Work instructions = For each line below that includes the string "field", show the whole line.

Data for processing =
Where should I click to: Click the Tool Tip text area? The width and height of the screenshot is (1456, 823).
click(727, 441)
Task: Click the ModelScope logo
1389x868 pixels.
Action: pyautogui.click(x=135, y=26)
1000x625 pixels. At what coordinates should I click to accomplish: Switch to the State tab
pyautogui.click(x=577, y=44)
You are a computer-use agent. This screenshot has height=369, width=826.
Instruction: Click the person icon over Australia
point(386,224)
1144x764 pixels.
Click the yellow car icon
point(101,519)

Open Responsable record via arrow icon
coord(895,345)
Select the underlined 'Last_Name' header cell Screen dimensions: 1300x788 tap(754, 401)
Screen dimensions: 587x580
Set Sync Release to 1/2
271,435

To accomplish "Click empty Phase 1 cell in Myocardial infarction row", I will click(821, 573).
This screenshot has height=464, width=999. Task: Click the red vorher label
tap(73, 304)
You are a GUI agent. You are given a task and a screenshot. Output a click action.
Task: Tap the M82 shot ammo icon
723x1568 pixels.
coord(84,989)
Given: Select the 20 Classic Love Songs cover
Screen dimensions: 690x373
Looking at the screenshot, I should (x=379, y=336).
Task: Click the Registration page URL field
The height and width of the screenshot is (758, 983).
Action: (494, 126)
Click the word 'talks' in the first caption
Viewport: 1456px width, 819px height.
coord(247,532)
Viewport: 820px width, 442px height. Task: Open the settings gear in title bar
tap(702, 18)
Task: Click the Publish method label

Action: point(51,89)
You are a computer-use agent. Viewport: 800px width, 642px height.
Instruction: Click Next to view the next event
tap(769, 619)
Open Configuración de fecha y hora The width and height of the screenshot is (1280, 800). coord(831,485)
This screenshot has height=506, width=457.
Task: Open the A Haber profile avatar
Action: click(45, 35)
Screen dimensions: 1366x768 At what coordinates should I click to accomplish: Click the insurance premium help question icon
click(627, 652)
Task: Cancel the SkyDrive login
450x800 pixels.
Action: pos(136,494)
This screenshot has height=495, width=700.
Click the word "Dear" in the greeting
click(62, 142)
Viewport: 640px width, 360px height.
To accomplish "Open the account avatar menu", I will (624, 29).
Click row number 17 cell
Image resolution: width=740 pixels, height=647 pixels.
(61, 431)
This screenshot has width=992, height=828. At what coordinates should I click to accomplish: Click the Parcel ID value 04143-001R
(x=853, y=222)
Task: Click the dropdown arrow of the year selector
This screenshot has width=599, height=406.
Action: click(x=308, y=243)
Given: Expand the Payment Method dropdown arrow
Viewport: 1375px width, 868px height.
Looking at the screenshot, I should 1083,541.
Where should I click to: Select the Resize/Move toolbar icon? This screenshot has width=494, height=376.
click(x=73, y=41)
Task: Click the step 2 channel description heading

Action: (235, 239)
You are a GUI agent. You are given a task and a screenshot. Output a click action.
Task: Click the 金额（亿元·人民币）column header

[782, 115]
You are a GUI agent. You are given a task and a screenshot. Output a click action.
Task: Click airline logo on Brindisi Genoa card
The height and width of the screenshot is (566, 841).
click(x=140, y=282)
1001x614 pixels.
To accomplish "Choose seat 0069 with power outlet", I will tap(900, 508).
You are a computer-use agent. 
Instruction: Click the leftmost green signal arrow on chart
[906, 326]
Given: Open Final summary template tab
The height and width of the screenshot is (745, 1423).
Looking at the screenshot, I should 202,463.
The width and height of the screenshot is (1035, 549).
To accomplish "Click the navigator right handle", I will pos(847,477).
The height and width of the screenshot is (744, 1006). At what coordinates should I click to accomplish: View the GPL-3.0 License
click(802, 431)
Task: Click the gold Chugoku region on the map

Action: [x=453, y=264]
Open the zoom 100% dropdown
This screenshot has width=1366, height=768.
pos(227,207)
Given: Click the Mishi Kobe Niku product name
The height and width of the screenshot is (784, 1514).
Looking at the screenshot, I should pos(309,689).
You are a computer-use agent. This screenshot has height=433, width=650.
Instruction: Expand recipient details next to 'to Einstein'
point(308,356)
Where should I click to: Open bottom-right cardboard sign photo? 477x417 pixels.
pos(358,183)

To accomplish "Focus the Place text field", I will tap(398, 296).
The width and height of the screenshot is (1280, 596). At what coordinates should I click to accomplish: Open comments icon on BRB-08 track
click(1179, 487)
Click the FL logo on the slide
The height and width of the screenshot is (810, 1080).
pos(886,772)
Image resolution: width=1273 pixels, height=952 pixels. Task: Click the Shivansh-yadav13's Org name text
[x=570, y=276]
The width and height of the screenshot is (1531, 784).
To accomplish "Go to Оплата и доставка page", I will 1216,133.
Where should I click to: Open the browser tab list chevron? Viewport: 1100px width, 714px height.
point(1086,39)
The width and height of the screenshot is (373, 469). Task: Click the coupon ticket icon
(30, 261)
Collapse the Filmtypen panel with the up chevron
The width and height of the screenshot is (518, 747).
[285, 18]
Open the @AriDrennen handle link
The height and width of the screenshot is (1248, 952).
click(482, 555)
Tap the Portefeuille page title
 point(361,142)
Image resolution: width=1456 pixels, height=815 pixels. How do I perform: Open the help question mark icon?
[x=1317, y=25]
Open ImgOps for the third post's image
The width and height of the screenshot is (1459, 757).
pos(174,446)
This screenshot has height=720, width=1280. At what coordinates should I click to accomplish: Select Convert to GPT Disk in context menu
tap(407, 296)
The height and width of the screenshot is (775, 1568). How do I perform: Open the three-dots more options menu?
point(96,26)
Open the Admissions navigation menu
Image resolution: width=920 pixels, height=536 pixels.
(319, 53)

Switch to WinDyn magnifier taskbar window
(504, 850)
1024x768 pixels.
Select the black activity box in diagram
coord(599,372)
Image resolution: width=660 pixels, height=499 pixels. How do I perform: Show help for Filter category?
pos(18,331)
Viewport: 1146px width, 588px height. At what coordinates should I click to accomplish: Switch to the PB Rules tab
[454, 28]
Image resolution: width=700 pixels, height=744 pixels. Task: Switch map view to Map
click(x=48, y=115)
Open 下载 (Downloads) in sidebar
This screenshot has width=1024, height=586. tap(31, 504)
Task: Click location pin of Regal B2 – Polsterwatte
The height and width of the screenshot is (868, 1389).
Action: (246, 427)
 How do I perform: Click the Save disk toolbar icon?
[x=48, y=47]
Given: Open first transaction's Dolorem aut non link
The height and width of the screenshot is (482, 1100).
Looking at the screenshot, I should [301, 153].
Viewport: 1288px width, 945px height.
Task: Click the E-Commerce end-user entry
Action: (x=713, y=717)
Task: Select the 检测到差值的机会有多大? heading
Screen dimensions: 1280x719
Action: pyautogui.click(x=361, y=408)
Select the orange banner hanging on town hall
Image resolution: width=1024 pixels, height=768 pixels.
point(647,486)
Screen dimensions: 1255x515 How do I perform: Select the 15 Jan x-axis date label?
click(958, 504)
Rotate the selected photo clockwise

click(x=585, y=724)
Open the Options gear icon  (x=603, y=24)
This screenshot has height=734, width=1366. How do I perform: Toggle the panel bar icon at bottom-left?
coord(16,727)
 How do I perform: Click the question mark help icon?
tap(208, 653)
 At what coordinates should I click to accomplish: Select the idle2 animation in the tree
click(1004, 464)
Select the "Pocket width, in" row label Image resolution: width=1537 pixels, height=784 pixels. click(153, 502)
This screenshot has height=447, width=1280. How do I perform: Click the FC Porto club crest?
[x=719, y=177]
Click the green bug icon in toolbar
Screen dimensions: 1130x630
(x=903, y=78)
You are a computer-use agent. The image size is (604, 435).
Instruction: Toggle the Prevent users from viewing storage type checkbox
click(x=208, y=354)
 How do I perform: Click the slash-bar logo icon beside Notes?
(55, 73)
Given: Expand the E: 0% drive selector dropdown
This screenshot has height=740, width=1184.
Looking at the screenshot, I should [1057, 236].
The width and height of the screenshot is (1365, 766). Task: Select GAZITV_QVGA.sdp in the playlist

Solution to this problem =
Task: Click the Registration page URL field
To accomplish "Focus the Place text field", I will tap(398, 296).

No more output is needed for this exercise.